05 活動報告

2026.03.07

第12回新潟大学・順天堂大学連携セミナーを開催しました

基礎研究医養成プログラムでは、研究医養成において連携している新潟大学と合同で、両大学の基礎研究医を目指す学生向けのセミナーを行っています。

今年度は、2026年2月21日(土)10:20から、学生研究発表会に続きZoomによるWebセミナー形式で、第12回新潟大学・順天堂大学連携セミナーを開催しました。


特別講演①は、新潟大学学生運営代表・医学部4年生の佐藤はなさんの司会により、新潟大学 大学院医歯学総合研究科 発達生理学分野 教授 杉山 清佳先生にご講演いただきました。

「脳の個性を科学する」をテーマに、これまでのご研究の歩みとともに研究内容をご紹介いただきました。特に、「臨界期」という、子どもの脳には個々の体験・経験に応じて集中的に神経回路を形成する時期に注目して、マウスの視覚をモデルとした丁寧な動物研究を基に、胚発生期に脳を形成する特定のホメオ蛋白質の発見、さらにはホメオ蛋白質の動態から創薬への期待について、詳しくご講演いただきました。

参加学生からは、臨床と基礎医学のつながりを聞き勉強になりました、主に脳発達について研究されたことを紹介して頂き、「臨界期」と「知識の繋がり」について新しく学べたので非常に有意義でした、杉山先生の着目している視点と、それがどう大きな疑問(脳の個性)につながっているのかが理解でき、おもしろかったです、など、多くの感想が寄せられ、先生の研究者となるまでの経緯、研究への情熱を持ち続け、一貫して自らの研究テーマを探究し続けられる姿勢に、多くの方の研究への興味が刺激されたようです。


特別講演②は、本学学生運営代表・医学部5年生の野沢裕貴さんの司会により、順天堂大学 大学院医学研究科 放射線診断学 主任教授 巽 光朗先生にご講演いただきました。

「画像を用いた研究の魅力」をテーマに、視覚情報は現象の理解を深めるうえで極めて有用であること、画像情報が形態だけでなく機能までも捉えられる手法があること、その中で、機能画像であるPETと形態画像であるCTを融合したPET-CTとの出会いから、人のみならず小動物を対象とした画像研究に関わられ、さまざまな診療科と協働して臨床研究もされたご経験まで、大変熱心にご解説いただきました。

最後に、これから研究を志す学生に向けて、臨床の中に疑問を持ち続けること、挑戦してみること、といった、励ましのメッセージを送ってくださいました。
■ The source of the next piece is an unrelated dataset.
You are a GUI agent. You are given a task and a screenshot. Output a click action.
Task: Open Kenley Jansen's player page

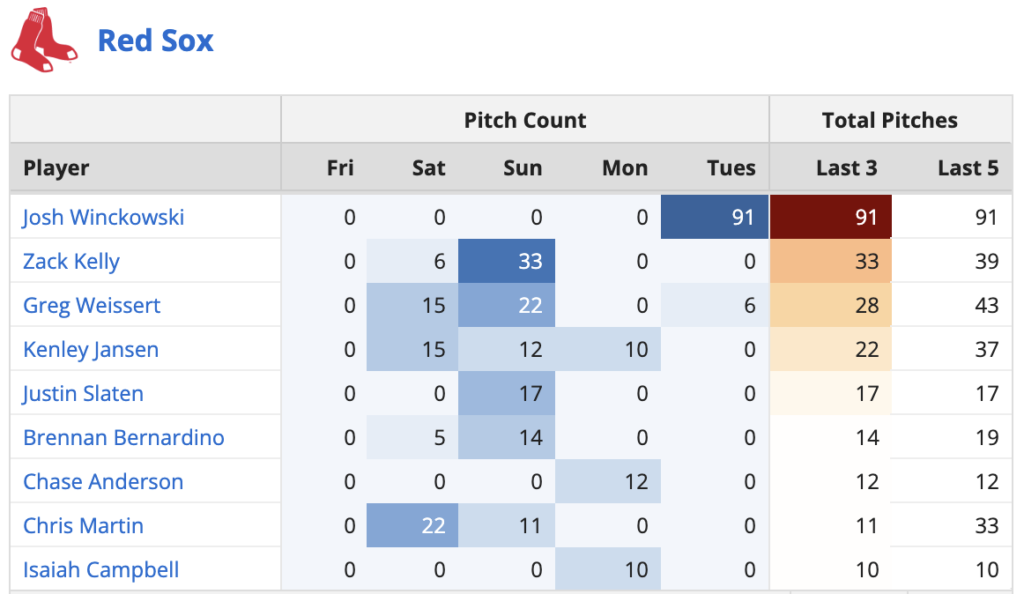(x=88, y=349)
参加学生からは、臨床医として研究を続けることについてのアドバイスが大変参考になりました、臨床に身を置きながらもその技術を用いて新しい分野に踏み込んでいっている先生の視点が興味深く、臨床からの研究への興味の向け方が参考になりました、などの感想が寄せられました。巽先生の、臨床医として第一線でご活躍されながら研究を継続しておられるお姿に、これから基礎研究、臨床研究のいずれを目指す方にも大いに励ましになったようです。